ASSIGNMENT:
Reprint the entire listing exactly.
=-=-=
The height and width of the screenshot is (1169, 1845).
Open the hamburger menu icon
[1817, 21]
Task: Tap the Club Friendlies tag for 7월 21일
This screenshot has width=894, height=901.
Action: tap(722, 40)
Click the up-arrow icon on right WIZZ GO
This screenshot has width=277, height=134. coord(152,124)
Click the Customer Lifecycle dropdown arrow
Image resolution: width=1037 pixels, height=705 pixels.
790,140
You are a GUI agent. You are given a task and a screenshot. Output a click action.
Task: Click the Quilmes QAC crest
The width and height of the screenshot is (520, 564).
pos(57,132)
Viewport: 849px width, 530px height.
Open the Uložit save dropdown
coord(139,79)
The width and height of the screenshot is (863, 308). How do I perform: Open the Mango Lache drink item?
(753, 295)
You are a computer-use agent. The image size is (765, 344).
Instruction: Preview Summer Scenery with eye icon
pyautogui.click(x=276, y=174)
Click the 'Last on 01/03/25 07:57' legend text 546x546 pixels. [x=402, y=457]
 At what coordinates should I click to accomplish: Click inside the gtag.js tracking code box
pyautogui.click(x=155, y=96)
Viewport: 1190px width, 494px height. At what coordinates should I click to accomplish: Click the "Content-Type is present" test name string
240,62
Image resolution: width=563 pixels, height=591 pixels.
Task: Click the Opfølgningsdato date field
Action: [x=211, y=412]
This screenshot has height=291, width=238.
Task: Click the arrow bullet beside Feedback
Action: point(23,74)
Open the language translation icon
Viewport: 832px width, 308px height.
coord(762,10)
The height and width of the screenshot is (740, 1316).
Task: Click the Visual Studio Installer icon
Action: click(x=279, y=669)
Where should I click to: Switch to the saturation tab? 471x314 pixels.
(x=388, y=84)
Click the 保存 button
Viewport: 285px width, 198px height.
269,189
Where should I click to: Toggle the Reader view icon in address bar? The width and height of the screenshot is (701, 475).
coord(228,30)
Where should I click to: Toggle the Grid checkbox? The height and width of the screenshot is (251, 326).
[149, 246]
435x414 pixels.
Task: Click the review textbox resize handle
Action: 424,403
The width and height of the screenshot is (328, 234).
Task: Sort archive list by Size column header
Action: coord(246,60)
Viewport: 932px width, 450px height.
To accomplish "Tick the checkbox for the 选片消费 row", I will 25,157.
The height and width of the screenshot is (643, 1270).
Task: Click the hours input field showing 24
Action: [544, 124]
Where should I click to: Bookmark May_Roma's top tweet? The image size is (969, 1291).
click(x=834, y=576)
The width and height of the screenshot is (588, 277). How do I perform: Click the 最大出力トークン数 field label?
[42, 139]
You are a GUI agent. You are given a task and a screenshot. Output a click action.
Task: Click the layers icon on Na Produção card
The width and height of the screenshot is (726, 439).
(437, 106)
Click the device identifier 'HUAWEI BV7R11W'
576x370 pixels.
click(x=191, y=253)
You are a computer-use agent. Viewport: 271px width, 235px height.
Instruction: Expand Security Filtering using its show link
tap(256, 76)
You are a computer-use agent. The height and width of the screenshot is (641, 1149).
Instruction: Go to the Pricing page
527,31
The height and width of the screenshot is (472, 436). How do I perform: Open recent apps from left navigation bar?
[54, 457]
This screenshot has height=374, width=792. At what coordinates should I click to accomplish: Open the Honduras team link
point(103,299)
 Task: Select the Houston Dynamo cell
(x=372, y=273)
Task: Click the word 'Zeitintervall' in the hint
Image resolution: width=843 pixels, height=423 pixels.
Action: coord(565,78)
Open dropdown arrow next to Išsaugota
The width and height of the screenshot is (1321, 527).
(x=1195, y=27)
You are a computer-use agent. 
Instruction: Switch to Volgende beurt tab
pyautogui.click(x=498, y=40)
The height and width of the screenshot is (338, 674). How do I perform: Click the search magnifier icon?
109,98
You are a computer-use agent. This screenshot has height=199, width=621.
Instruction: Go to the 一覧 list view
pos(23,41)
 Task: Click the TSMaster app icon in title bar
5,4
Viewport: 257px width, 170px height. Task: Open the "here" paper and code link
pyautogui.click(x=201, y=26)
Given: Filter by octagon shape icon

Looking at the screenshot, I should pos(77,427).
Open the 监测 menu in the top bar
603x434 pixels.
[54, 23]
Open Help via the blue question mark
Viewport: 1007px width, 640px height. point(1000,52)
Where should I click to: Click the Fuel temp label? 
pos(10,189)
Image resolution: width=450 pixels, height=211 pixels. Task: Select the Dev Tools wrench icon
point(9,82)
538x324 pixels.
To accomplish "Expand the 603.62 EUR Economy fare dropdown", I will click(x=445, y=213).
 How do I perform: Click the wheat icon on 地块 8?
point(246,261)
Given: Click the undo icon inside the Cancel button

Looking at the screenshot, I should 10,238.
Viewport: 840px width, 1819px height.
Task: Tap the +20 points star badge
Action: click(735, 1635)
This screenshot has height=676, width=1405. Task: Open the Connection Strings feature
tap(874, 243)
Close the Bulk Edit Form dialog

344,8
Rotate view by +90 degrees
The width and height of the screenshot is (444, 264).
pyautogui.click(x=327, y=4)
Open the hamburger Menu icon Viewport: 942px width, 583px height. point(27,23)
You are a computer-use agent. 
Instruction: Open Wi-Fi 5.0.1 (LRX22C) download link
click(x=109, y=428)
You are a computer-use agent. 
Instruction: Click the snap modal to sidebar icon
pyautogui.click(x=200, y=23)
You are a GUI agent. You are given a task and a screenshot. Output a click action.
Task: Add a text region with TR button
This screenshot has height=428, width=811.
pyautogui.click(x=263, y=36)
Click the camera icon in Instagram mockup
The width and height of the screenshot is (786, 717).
=-=-=
ANSWER BOX:
The height and width of the screenshot is (1169, 1845).
Open the hamburger menu icon
[1817, 21]
Task: Tap the Club Friendlies tag for 7월 21일
This screenshot has width=894, height=901.
Action: tap(722, 40)
Click the up-arrow icon on right WIZZ GO
This screenshot has width=277, height=134. coord(152,124)
Click the Customer Lifecycle dropdown arrow
Image resolution: width=1037 pixels, height=705 pixels.
790,140
You are a GUI agent. You are given a task and a screenshot. Output a click action.
Task: Click the Quilmes QAC crest
The width and height of the screenshot is (520, 564).
pos(57,132)
Viewport: 849px width, 530px height.
Open the Uložit save dropdown
coord(139,79)
The width and height of the screenshot is (863, 308). How do I perform: Open the Mango Lache drink item?
(753, 295)
You are a computer-use agent. The image size is (765, 344).
Instruction: Preview Summer Scenery with eye icon
pyautogui.click(x=276, y=174)
Click the 'Last on 01/03/25 07:57' legend text 546x546 pixels. [x=402, y=457]
 At what coordinates should I click to accomplish: Click inside the gtag.js tracking code box
pyautogui.click(x=155, y=96)
Viewport: 1190px width, 494px height. At what coordinates should I click to accomplish: Click the "Content-Type is present" test name string
240,62
Image resolution: width=563 pixels, height=591 pixels.
Task: Click the Opfølgningsdato date field
Action: [x=211, y=412]
This screenshot has height=291, width=238.
Task: Click the arrow bullet beside Feedback
Action: point(23,74)
Open the language translation icon
Viewport: 832px width, 308px height.
coord(762,10)
The height and width of the screenshot is (740, 1316).
Task: Click the Visual Studio Installer icon
Action: click(x=279, y=669)
Where should I click to: Switch to the saturation tab? 471x314 pixels.
(x=388, y=84)
Click the 保存 button
Viewport: 285px width, 198px height.
269,189
Where should I click to: Toggle the Reader view icon in address bar? The width and height of the screenshot is (701, 475).
coord(228,30)
Where should I click to: Toggle the Grid checkbox? The height and width of the screenshot is (251, 326).
[149, 246]
435x414 pixels.
Task: Click the review textbox resize handle
Action: 424,403
The width and height of the screenshot is (328, 234).
Task: Sort archive list by Size column header
Action: coord(246,60)
Viewport: 932px width, 450px height.
To accomplish "Tick the checkbox for the 选片消费 row", I will 25,157.
The height and width of the screenshot is (643, 1270).
Task: Click the hours input field showing 24
Action: [544, 124]
Where should I click to: Bookmark May_Roma's top tweet? The image size is (969, 1291).
click(x=834, y=576)
The width and height of the screenshot is (588, 277). How do I perform: Click the 最大出力トークン数 field label?
[42, 139]
You are a GUI agent. You are given a task and a screenshot. Output a click action.
Task: Click the layers icon on Na Produção card
The width and height of the screenshot is (726, 439).
(437, 106)
Click the device identifier 'HUAWEI BV7R11W'
576x370 pixels.
click(x=191, y=253)
You are a computer-use agent. Viewport: 271px width, 235px height.
Instruction: Expand Security Filtering using its show link
tap(256, 76)
You are a computer-use agent. The height and width of the screenshot is (641, 1149).
Instruction: Go to the Pricing page
527,31
The height and width of the screenshot is (472, 436). How do I perform: Open recent apps from left navigation bar?
[54, 457]
This screenshot has height=374, width=792. At what coordinates should I click to accomplish: Open the Honduras team link
point(103,299)
 Task: Select the Houston Dynamo cell
(x=372, y=273)
Task: Click the word 'Zeitintervall' in the hint
Image resolution: width=843 pixels, height=423 pixels.
Action: coord(565,78)
Open dropdown arrow next to Išsaugota
The width and height of the screenshot is (1321, 527).
(x=1195, y=27)
You are a computer-use agent. 
Instruction: Switch to Volgende beurt tab
pyautogui.click(x=498, y=40)
The height and width of the screenshot is (338, 674). How do I perform: Click the search magnifier icon?
109,98
You are a computer-use agent. This screenshot has height=199, width=621.
Instruction: Go to the 一覧 list view
pos(23,41)
 Task: Click the TSMaster app icon in title bar
5,4
Viewport: 257px width, 170px height. Task: Open the "here" paper and code link
pyautogui.click(x=201, y=26)
Given: Filter by octagon shape icon

Looking at the screenshot, I should pos(77,427).
Open the 监测 menu in the top bar
603x434 pixels.
[54, 23]
Open Help via the blue question mark
Viewport: 1007px width, 640px height. point(1000,52)
Where should I click to: Click the Fuel temp label? 
pos(10,189)
Image resolution: width=450 pixels, height=211 pixels. Task: Select the Dev Tools wrench icon
point(9,82)
538x324 pixels.
To accomplish "Expand the 603.62 EUR Economy fare dropdown", I will click(x=445, y=213).
 How do I perform: Click the wheat icon on 地块 8?
point(246,261)
Given: Click the undo icon inside the Cancel button

Looking at the screenshot, I should 10,238.
Viewport: 840px width, 1819px height.
Task: Tap the +20 points star badge
Action: click(735, 1635)
This screenshot has height=676, width=1405. Task: Open the Connection Strings feature
tap(874, 243)
Close the Bulk Edit Form dialog

344,8
Rotate view by +90 degrees
The width and height of the screenshot is (444, 264).
pyautogui.click(x=327, y=4)
Open the hamburger Menu icon Viewport: 942px width, 583px height. point(27,23)
You are a computer-use agent. 
Instruction: Open Wi-Fi 5.0.1 (LRX22C) download link
click(x=109, y=428)
You are a computer-use agent. 
Instruction: Click the snap modal to sidebar icon
pyautogui.click(x=200, y=23)
You are a GUI agent. You are given a task and a screenshot. Output a click action.
Task: Add a text region with TR button
This screenshot has height=428, width=811.
pyautogui.click(x=263, y=36)
Click the camera icon in Instagram mockup
The width and height of the screenshot is (786, 717).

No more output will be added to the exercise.